The First Stone
600 words
By Ron Kaiser
There are some people for whom procreation should be a felony. The mythical Martina Abbot, for instance. Mythical because she’s so little involved in her son Mark’s life, she might as well be a goddamned legend. You know the type. People like that roam the swamps until they find one another, then writhe between their sordid sheets like roaches beneath a rotten log. The bell rings and I’m out the door, into the sea of bobbing red and blue and yellow backpacks. At the end of the hall I see it: the bald spot about which I’ve heard so much. It’s smack in the middle of the wire-brush hair bush that just disappeared into the conference room at the end of the hall.
I don’t know beneath what manhole cover Martina Abbot gave birth, perhaps in a land of blind doctors. Her little boy arrived in our school system with no documentation of his obvious condition, and therefore no services to help him cope. For ten years she’s guarded the secret of her polluted womb. She has refuted the recommendations of three school psychologists, all affirming the obvious truth: her son has fetal-alcohol syndrome.
In my haste I bump a clueless young girl I haven’t had in class, whose name I forget. To her credit she manages not to drop the horrid thing staked down to the black wax tray: a tiny blue shark, whose estranged eyes remind me of Mark’s. I shake the image from my eyes, focus again on this creature Martina, who’s blown off five meetings so far. She’s as elusive as the yeti and twice as ugly, from what I hear. 10-year-old Mark will be sitting next to her, smiling the un-understanding smile of an infant, awash in the unfathomable. The tell-tale sign of his condition: those eyes, wide-set and perpetually wet.
I’m armed for this meeting. I have copies of all three school psychologist’s diagnoses, as well as a list of fetal alcohol syndrome symptoms straight from Wikipedia.

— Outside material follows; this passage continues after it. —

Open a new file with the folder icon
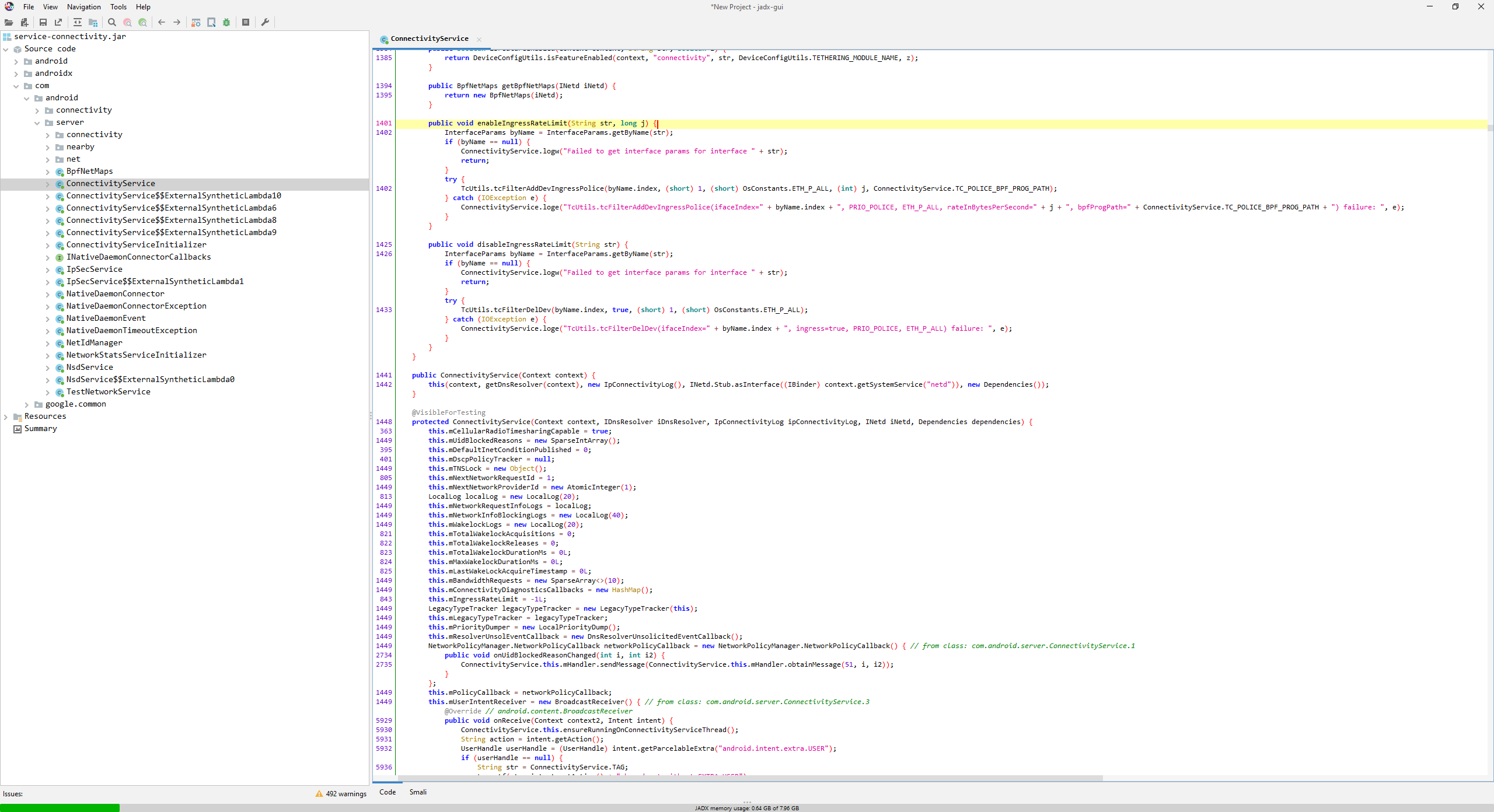Viewport: 1494px width, 812px height. point(9,22)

Her son’s got all the tell-tale signs, and I’m going to point them out right in front of this so-called mother and the principal. There will be no denying her double crime: poisoning her son and denying him the antidote.
My hand hovers over the doorknob: I hear Miss Hawk’s irate screech. Good. There’s no one I’d rather have on my side of the conference table. Miss Hawk has made more kids cry than a department store Santa Claus.

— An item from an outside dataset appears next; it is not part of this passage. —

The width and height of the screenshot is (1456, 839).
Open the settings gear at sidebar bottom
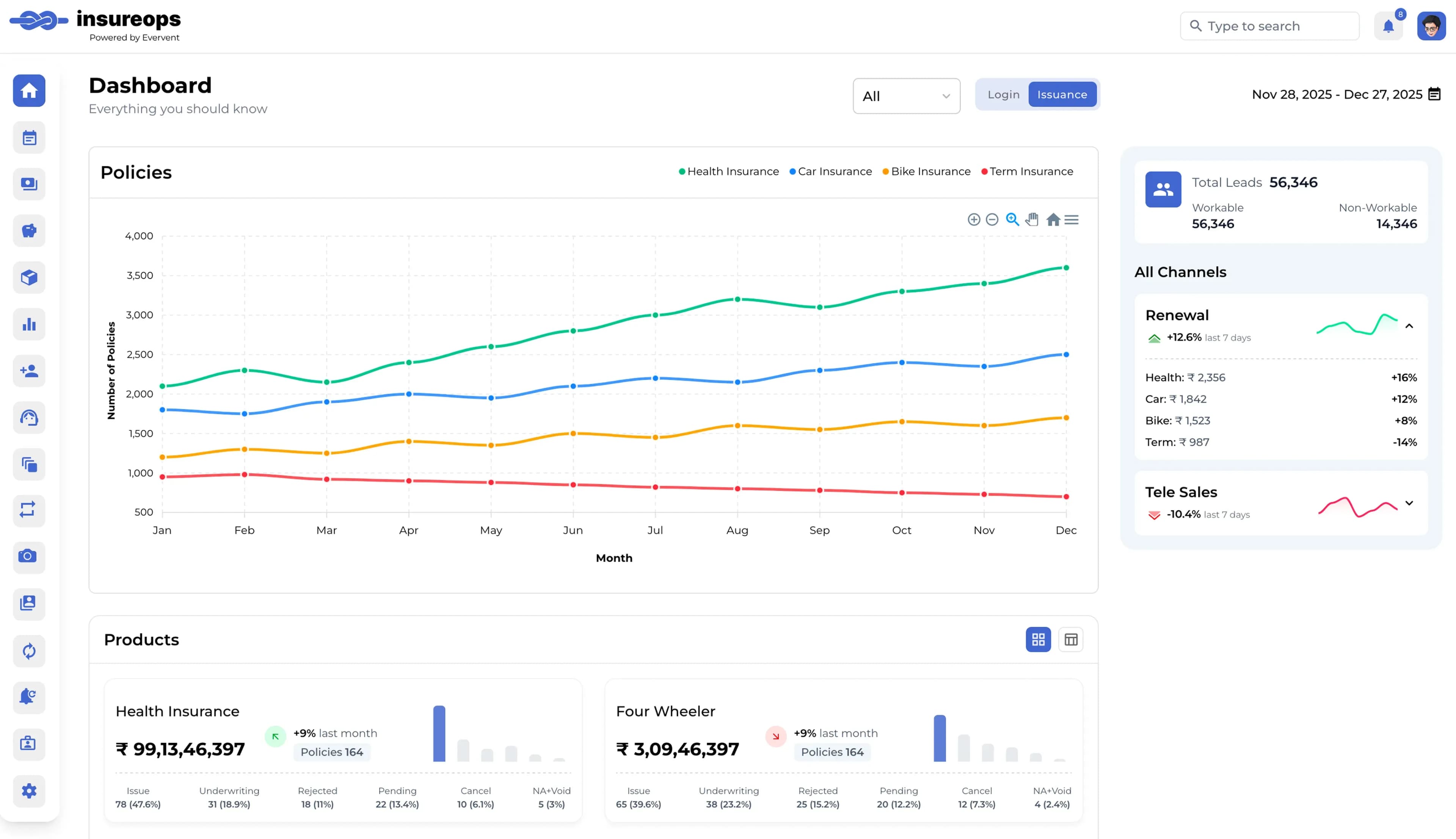point(29,791)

As I open the door Miss Hawk’s screech crescendos. I blink at the overzealously lit faces, all intent on Martina Abbot and her son seated at the center of circled desks. In the raw fluorescent light Miss Hawk’s face looks blanched. Her dangling earrings tremble as she seethes, leaning across the table at Martina, the back of whose head bobs as she absorbs Miss Hawk’s violent tirade. Martina’s black hair stands out as if electrified by the bald patch at the center.
The door slams shut and Miss Hawk sits back, crosses her arms and is finished, right in time for me. The fluorescent light buzzes and heads turn to follow me around the circle as I nod to Miss Hawk, one soldier to another. On the desk behind me I bang my stack of papers like a load of stones. I sit, reach back for the first document and look up to meet the gaze of the woman I’ve come to damn, prepared for anything, save the tell-tale sign: her eyes, wide-set and wet.